Work instructions —
Without any pictures, retype exactly the lines that begin at the one holding "Image resolution: width=392" and end at the last line of the data below.

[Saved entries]
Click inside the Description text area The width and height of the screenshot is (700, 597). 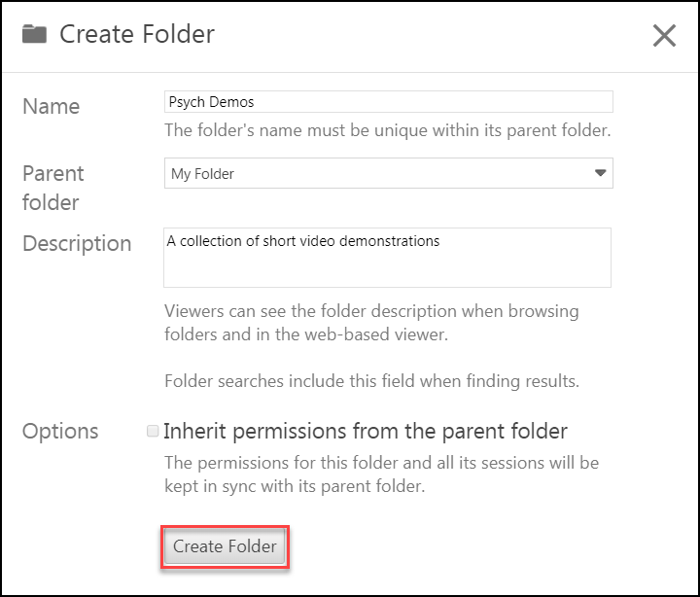point(387,265)
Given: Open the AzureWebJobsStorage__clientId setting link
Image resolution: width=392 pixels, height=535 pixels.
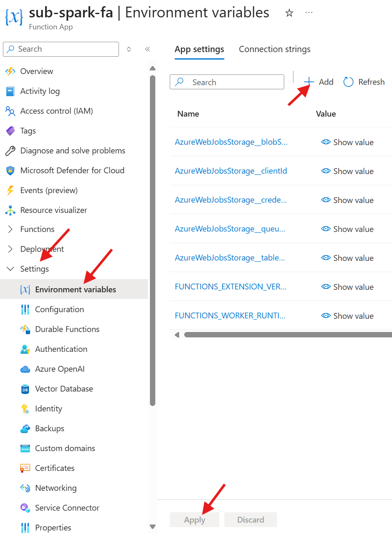Looking at the screenshot, I should point(230,171).

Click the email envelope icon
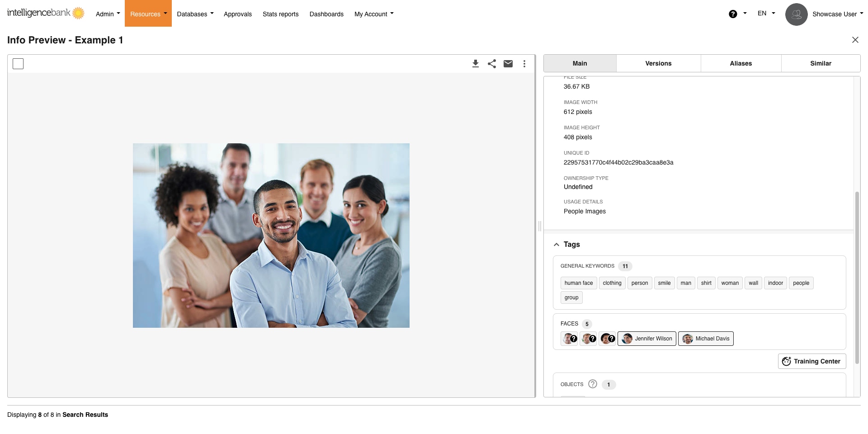508,64
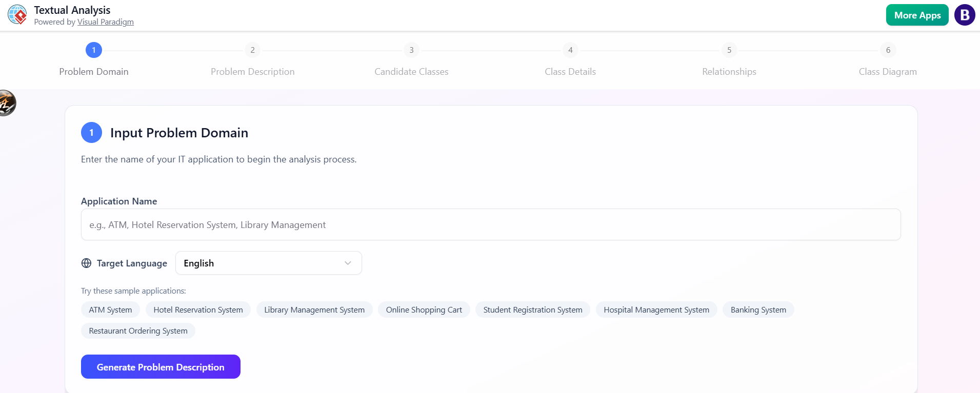Click the globe icon beside Target Language
Image resolution: width=980 pixels, height=393 pixels.
point(86,263)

Answer area —
Image resolution: width=392 pixels, height=535 pixels.
Looking at the screenshot, I should point(230,171).

Click the email envelope icon
508,64
Click the globe icon beside Target Language
Image resolution: width=980 pixels, height=393 pixels.
point(86,263)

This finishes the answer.